International

Le Brexit aura-t-il lieu le 29 mars comme prévu ? Un report de la sortie du Royaume-Uni de l'UE apparaît de plus en plus inéluctable, estiment des analystes, malgré l'insistance de la Première ministre britannique Theresa May à respecter l'échéance.

"A ce stade, il semble presque inévitable que le Brexit devra être retardé d'une façon ou d'une autre, au moins pour quelques semaines", dit à l'AFP Constantine Fraser, spécialiste en politique européenne au cabinet d'études TS Lombard.

Theresa May, elle, n'en démord pas : le dirigeante conservatrice répète à l'envi sa détermination à mettre en oeuvre le Brexit dans les temps, écartant fermement la possibilité d'un ajournement, comme l'ont suggéré des voix dissonantes au sein de son gouvernement, notamment celles des ministres des Affaires étrangères, Jeremy Hunt, et des Finances, Philip Hammond.

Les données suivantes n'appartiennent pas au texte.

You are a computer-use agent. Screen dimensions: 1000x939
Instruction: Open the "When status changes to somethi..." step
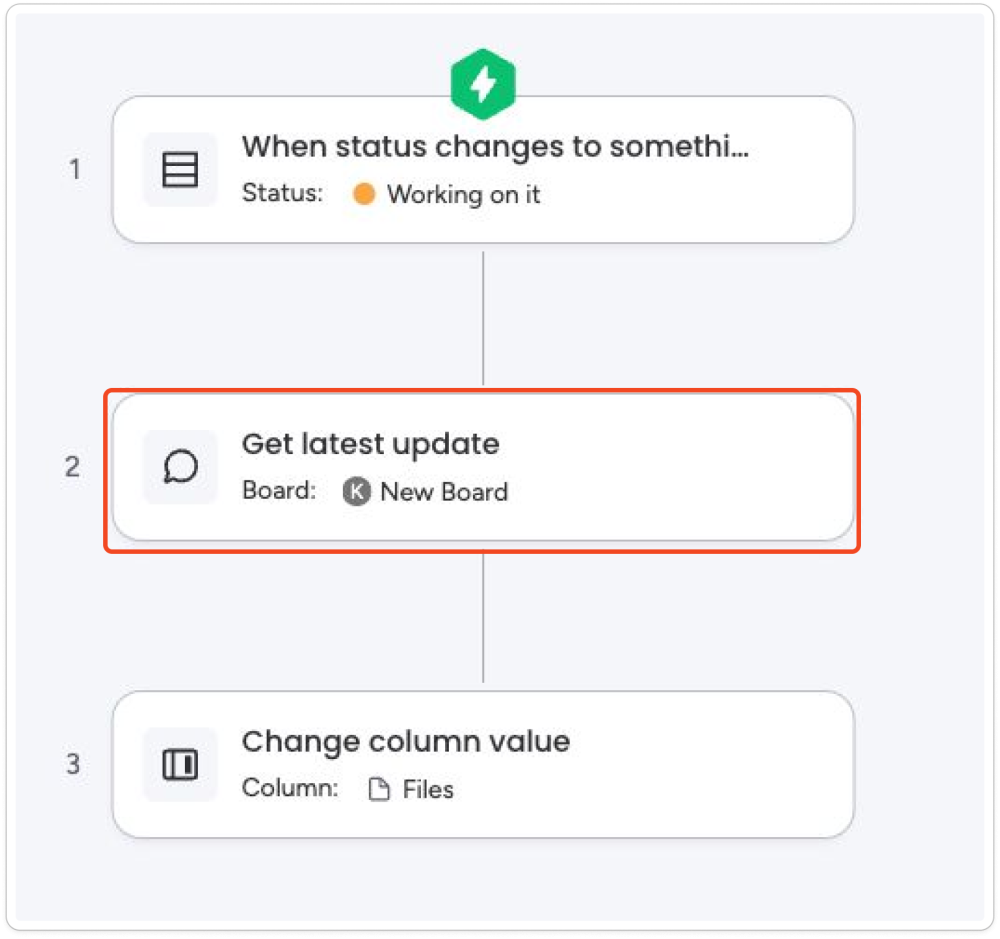coord(495,147)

Un délai pourrait être nécessaire, selon eux, afin de permettre l'adoption de la législation nécessaire à l'exécution du Brexit. Le quotidien europhobe Daily Telegraph affirme même que des ministres ont discuté de la possibilité de le reporter de huit semaines, jusqu'au 24 mai.

Trop tard

En attendant, l'heure tourne et le Royaume-Uni est en plein flou sur la manière dont il quittera le giron européen, surtout depuis que l'accord de divorce négocié entre Londres et Bruxelles a été très largement recalé par les députés britanniques, mi-janvier.

Theresa May tente depuis de rouvrir les négociations avec l'UE, en particulier sur une disposition concernant la frontière irlandaise, afin de parvenir à un compromis susceptible de séduire le Parlement.

Malgré le refus catégorique de Bruxelles de remettre le texte sur le métier, la dirigeante s'est engagée à faire voter un accord remanié "dès que possible". Faute d'accord d'ici au 13 février, les députés voteront le 14 sur la suite à donner au Brexit.

Dans tous les cas de figure, ce sera trop tard, insiste Constantine Fraser : "la législation nationale ne serait pas en place pour permettre de gérer (le Brexit), même de façon minimale".

Sept lois doivent encore être votées, dont les textes portant sur le commerce, l'agriculture et l'immigration, et les débats n'ont pas commencé pour certaines, selon le centre de réflexion Institute for Government. Pour accélérer le tempo, Downing Street a supprimé les vacances parlementaires de février, et pourrait aussi allonger les séances de débats.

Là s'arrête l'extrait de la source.